Content Writer - I would want to make sure you understand that "content" refers to, well, the stuff you put into an article, as opposed to say, "he was a happy and content writer." I figure this one to be a catch-all phrase for people that don't actually know any of the other terms. Mostly I see this advertised by "content farms" that want to pay writers $5 to write 400 words or that want to give you a piece of royalties based on how many click-thrus you get on your article. I suspect very few content writers are content with their pay and when it comes to content farms such as Demand Studios and their ilk, well, fuck 'em, they suck. Or as I heard Joaquim Phoenix say on Fresh Air today, "The Internet is a big place and needs a lot of content." Which is apparently true and it's also apparent that there are very few standards about the quality of it, but there you go. Writer beware!

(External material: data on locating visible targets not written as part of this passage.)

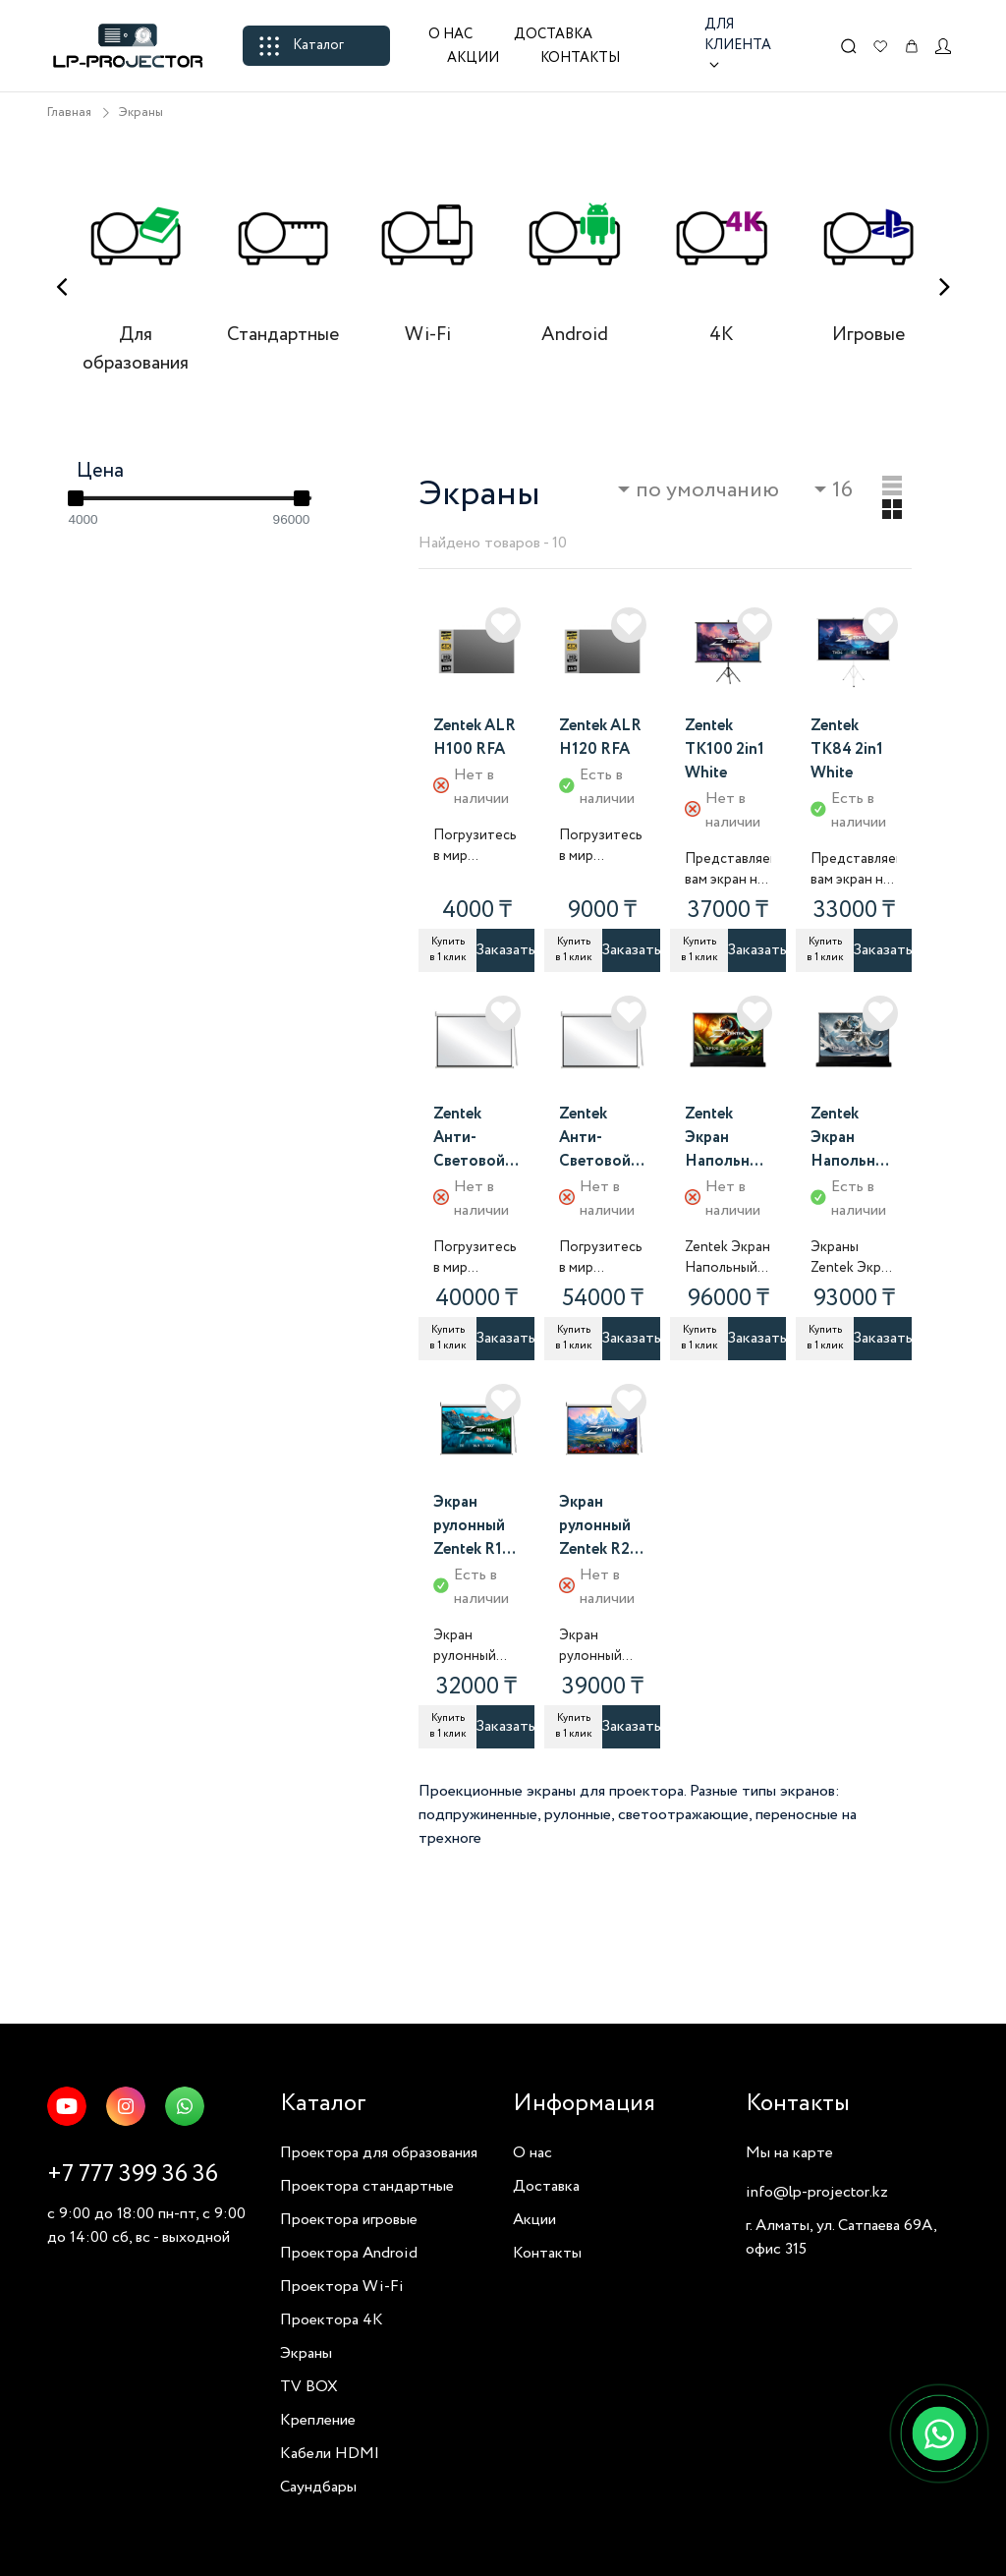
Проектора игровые (349, 2219)
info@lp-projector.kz (817, 2192)
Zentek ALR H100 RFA (474, 738)
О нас (450, 34)
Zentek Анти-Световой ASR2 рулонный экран (595, 1139)
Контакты (580, 58)
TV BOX (309, 2387)
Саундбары (318, 2487)
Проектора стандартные (367, 2186)
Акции (473, 58)
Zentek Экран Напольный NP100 (727, 1139)
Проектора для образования (378, 2153)
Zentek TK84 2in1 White (846, 749)
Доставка (553, 34)
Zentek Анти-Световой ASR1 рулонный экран (469, 1139)
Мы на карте (789, 2153)
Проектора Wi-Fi (342, 2286)
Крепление (318, 2420)
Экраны (141, 112)
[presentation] (61, 287)
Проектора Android (349, 2253)
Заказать (505, 950)
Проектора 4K (331, 2320)
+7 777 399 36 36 (132, 2174)
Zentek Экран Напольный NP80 (852, 1139)
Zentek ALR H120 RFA (600, 738)
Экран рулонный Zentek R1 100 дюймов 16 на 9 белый (472, 1527)
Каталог (301, 45)
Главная (69, 112)
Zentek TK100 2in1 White (724, 749)
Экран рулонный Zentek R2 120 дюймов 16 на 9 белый (598, 1527)
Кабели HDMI (329, 2453)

Any others? I'm sure there are.

Mostly, I prefer to myself as a "writer" or a "freelance writer."


Anonymous Anonymous said...

Copy Writer/Editor?

(I'm grappling with this question right now as I try to design business cards for myself as a freelance writer.--which is how I found your post) I do the whole gamut....technical writing, marketing, B2B, B2G, federal and foundation grant proposals, business summaries, minutes keeper....I do it all!

But I don't want to just put "Consultant". Thinking of maybe choosing two-three to bullet out underneath the word Consultant....I'm not sure---it's a tough thing to decide!